**Listed entries:**
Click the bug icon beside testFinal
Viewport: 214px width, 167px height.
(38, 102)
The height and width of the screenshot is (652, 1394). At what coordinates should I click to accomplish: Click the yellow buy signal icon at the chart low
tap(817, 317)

**Directions for this task:**
All the records above are to be reproduced exactly.

**Finished exercise:**
Click the bug icon beside testFinal
Viewport: 214px width, 167px height.
(38, 102)
The height and width of the screenshot is (652, 1394). At what coordinates should I click to accomplish: Click the yellow buy signal icon at the chart low
tap(817, 317)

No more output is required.